MANSHIP’S RARE SOUL PRICE GUIDE

It’s invaluable to me, but then I’m a soul singles collector. It differs from the other guides in that it specializes in listing DJ / DEMO copy prices versus main sell-through prices. Rare Record Guide lists DJ copies sometimes, but Manship does it every time.

John Manship also sells on line. He explains the difference between the UK demo market and the US one, where demos rarely attract a premium. Because of the number of US radio stations and newspapers, promos were produced in large quantities. For some releases, RCA pressed as many as 10,000 promos. In the UK, there was just the BBC and Radio Luxembourg in the 60s, and a few large regional newspapers. So UK promos are far rarer.

There is a proviso on that. Some UK late 60s psych singles, when labels were recording any one in sight on the off chance of success, are easier to find in the promo version than the sell-through version. i.e. almost no one bought them.

The B-side is always listed in Manship’s Guide. Manship also categorizes by record label, which is how collectors commonly used to do it. With soul, it works well. Within that, he lists by catalogue number, not chronologically. The B-side is important So, if you turn to Cameo-Parkway, and remember that his price is for excellent, you find this on some rarer discs:

65 C-101 DORIS TROY I’LL DO ANYTHING (HE WANTS ME TO) BUT I LOVE HIM 150.00
65 C-101DJ DORIS TROY I’LL DO ANYTHING (HE WANTS ME TO) BUT I LOVE HIM 250.00
62 C-231 ORLONS DON’T HANG UP THE CONSERVATIVE 15.00
62 C-231 ORLONS DON’T HANG UP THE CONSERVATIVE 30.00

That’s some hike for the DJ version, and with soul it will be consistent.

**COLLECTED MATERIAL**.
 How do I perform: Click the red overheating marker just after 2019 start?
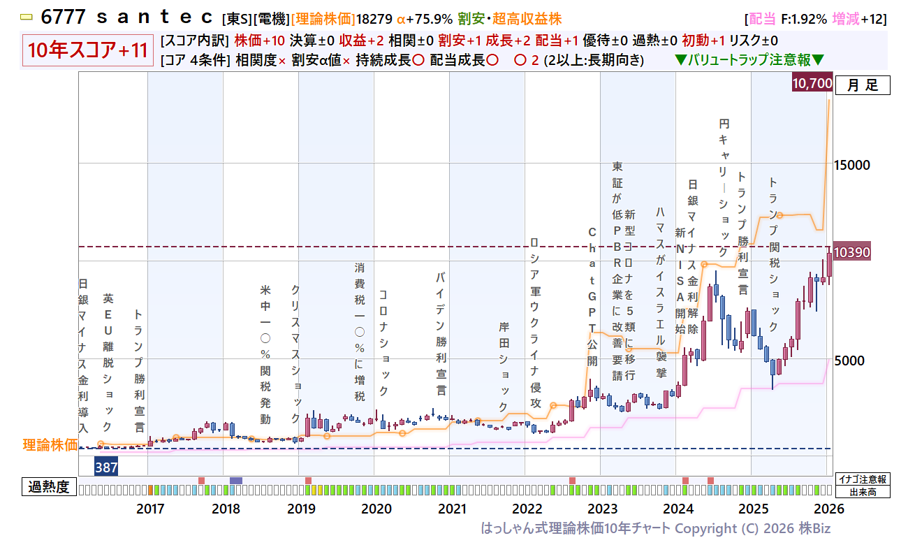(308, 481)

**WHAT IS REQUIRED**. From the text on Manship's soul price guide above, write out the passage starting at "MANSHIP’S RARE SOUL" and ending at "it every time.", word for word.

**FULL SOLUTION**.
MANSHIP’S RARE SOUL PRICE GUIDE

It’s invaluable to me, but then I’m a soul singles collector. It differs from the other guides in that it specializes in listing DJ / DEMO copy prices versus main sell-through prices. Rare Record Guide lists DJ copies sometimes, but Manship does it every time.